In the field of computer science, various algorithms are used to solve different problems efficiently. One such algorithm is Depth First Search (DFS), which is commonly used to traverse or search through a graph. DFS explores vertices, or nodes, of a graph in depth before backtracking.

## Introduction to Depth First Search

Depth First Search is a graph traversal algorithm that starts at a given vertex and explores as far as possible along each branch before backtracking. It uses a stack data structure to keep track of the vertices to explore next. DFS is often used in finding connected components, detecting cycles, and solving maze-like puzzles.

## Data Structures Used in Depth First Search

DFS can be implemented using various data structures, depending on the specific needs and requirements of the problem at hand.
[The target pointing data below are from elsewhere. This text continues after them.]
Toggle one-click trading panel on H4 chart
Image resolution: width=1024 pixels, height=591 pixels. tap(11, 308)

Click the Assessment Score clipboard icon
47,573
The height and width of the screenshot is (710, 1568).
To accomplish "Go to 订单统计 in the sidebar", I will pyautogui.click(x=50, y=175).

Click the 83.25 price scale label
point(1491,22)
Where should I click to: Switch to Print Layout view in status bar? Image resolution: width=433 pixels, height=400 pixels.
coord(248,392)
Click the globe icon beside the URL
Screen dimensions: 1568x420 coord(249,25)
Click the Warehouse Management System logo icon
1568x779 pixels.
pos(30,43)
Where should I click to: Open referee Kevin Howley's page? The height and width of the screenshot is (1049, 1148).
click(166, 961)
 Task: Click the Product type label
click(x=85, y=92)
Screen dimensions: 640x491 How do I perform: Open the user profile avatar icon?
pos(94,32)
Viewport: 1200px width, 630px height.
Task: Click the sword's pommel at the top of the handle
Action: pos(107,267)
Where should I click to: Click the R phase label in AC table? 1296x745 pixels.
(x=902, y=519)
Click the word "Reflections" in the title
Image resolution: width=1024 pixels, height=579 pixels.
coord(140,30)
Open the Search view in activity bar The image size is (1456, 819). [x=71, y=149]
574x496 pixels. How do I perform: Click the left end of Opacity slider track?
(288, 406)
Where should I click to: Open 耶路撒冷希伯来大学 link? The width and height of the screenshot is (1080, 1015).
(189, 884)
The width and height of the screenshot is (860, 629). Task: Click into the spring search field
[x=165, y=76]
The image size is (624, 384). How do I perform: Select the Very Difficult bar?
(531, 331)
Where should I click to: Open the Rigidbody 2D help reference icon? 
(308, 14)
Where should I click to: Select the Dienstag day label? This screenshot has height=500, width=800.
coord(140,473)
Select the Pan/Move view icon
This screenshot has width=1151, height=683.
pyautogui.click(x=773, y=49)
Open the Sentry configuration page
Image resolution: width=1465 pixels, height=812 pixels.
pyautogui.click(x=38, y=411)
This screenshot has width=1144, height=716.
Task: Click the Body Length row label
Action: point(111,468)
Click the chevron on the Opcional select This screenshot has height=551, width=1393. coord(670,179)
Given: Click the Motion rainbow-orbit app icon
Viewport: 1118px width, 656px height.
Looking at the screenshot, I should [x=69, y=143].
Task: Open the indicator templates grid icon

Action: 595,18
The most commonly used data structure in DFS is the __stack__. A stack follows the Last-In-First-Out (LIFO) principle, meaning that the last element added will be the first one removed.

When implementing DFS with a stack, each vertex visited is pushed onto the stack. The algorithm then explores the adjacent vertices of the current vertex until there are no more unvisited vertices left. If there are no adjacent unvisited vertices, it backtracks by popping the topmost vertex from the stack and continues exploring from there.

### Example:

To illustrate how DFS works with a stack, let’s consider an example where we have a graph with five vertices: A, B, C, D, and E.

- We start by choosing a starting vertex (let’s say A) and push it onto the stack.
- We visit vertex A and mark it as visited.
- Next, we choose an unvisited adjacent vertex of A (let’s say B) and push it onto the stack.
- We visit vertex B and mark it as visited.
- From vertex B, we choose an unvisited adjacent vertex (let’s say C) and push it onto the stack.
- We visit vertex C and mark it as visited.
- If there are no more unvisited adjacent vertices of C, we backtrack by popping C from the stack.
- Now, the topmost vertex in the stack is B. We continue exploring from B by choosing an unvisited adjacent vertex (let’s say D) and pushing it onto the stack.
- We repeat this process until all vertices are visited or there are no more vertices left to explore.

## Conclusion

In Depth First Search, a stack data structure is used to keep track of the vertices to be explored. The algorithm explores as far as possible along each branch before backtracking.

By using a stack, DFS ensures that nodes at deeper levels are explored first. This algorithm has numerous applications in various fields such as network analysis, pathfinding, and solving puzzles. Understanding the data structures used in DFS is essential for implementing this algorithm effectively.